Monday February 7, 2011
MESSAGE FROM PAUL SCHINDLER:
M texted me her village as Dialakorobugu, but maps.google.com thinks it is:
Dyalakorobougou, Kati, Koulikoro, Mali
Transliterations from African languages frequently disagree on spellings.
It is about 24 KM from the center of the capital Bamako or 14 miles at M's average speed of 12 mph on flat asphalt in America, just over an hour by bike However, I suspect the roads are dirt, so it is probably more like 2 hours. Still, that beats 2 days. And it probably can't be much more than an hour by bush taxi.
If you check out the satellite pictures, there appear to be buildings with no roofs, as well as buildings with roofs.
Tuesday February 8, 2011 MESSAGE FROM M
This is just going to be my village for the next nine weeks for training. I'm going to be there for language and culture immersion training. I'm studying Bambara, and all the other trainees in my business are also doing small business training. There are nine villages total in the area that are hosting volunteers. Some trainees are doing minority languages, but I'm doing the language spoken by 80% of the country (more than speak French), so I still don't know what region I met end up in for my actual service.
We're meeting our host families in two hours and driving out to the villages. I won't have Internet again until the 20th, but dad can send you my cell phone numbers which may or may not work.
So far so good here. It is hot, and only getting hotter. The end of February marks the beginning of the "hot season"... There will also be mangoes soon though. We tried tou for the first time last night, which is the traditional Malian starch made out of millet. The tou itself wasn't bad, but the sauce they put on it was just like slime. I hope I end up in more of a rice eating household, but if I end up with tou three times a day for the next ten days I guess that will help me get used to it.
So far my stomach is mostly OK, the biggest discomfort I'm having is from the high dose of mefloquin we had to take the first three days to get our immune systems up for malaria. From here on out it is just one pill every Sunday.
I feel like I haven't really gotten to Mali yet because we haven't really left the training compound and interacted with anyone who wasn't paid by Peace Corps to be nice to us. I walked down to the Niger River last night with a group of trainees while it was still light out, and looked at Bamako across the river and that made it a little more real.
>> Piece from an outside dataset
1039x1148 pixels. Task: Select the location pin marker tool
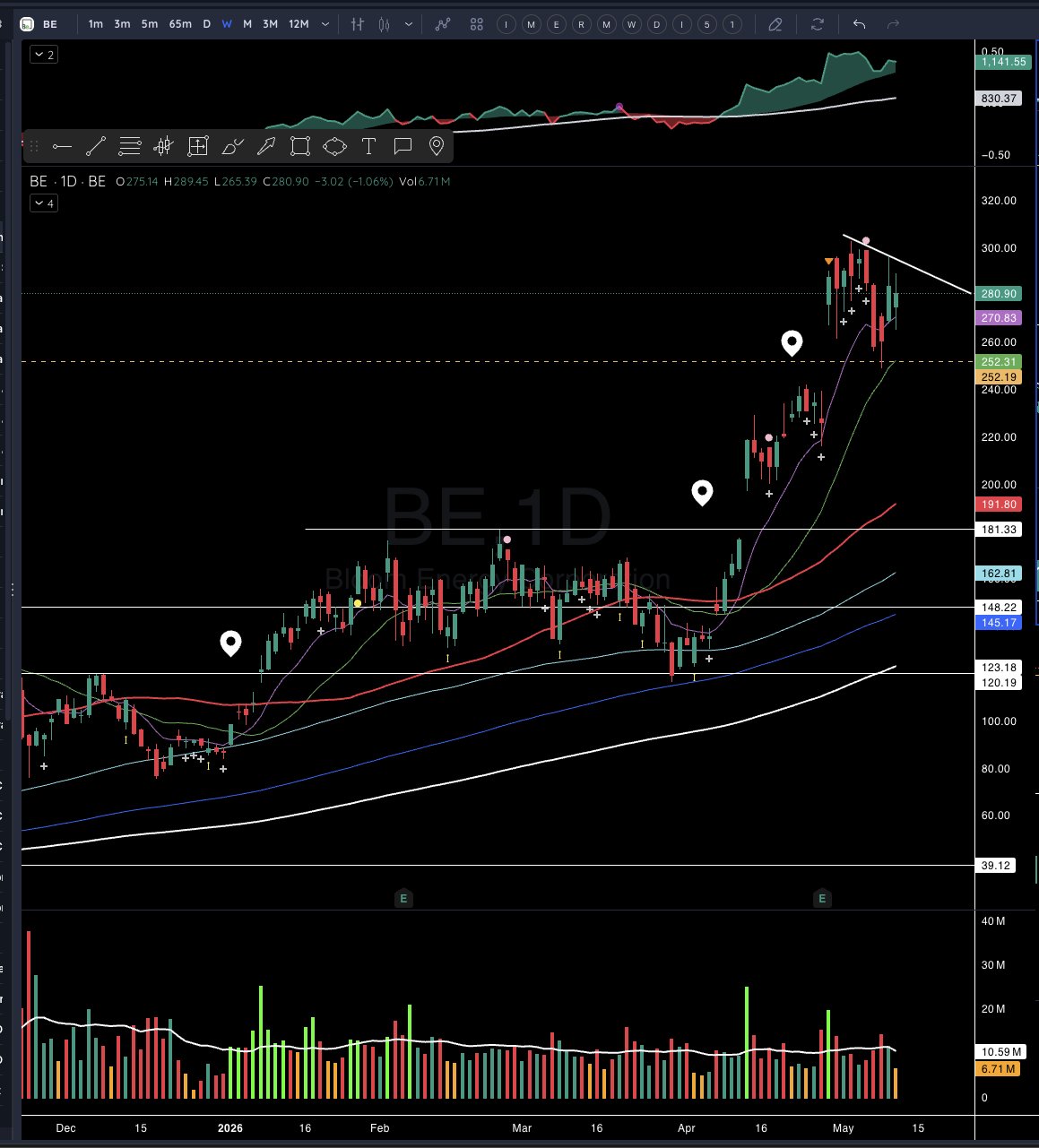[437, 146]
I'm excited for home stay. Having a host family will be tough I'm sure, but at least I won't have roommates for awhile... I'll let you know how it goes in two weeks.
By Telephone Feb. 12-13
We spoke to M on her cellphone twice this weekend. She is living in a family with three wives, thirty children and two squat toilets. Most of life takes place outdoors. There are lots of animals around. The small children make fun of her laundry ineptitude. She is awake every morning at 6; there is silence until everyone has washed their face. The men go straight to the Mosque.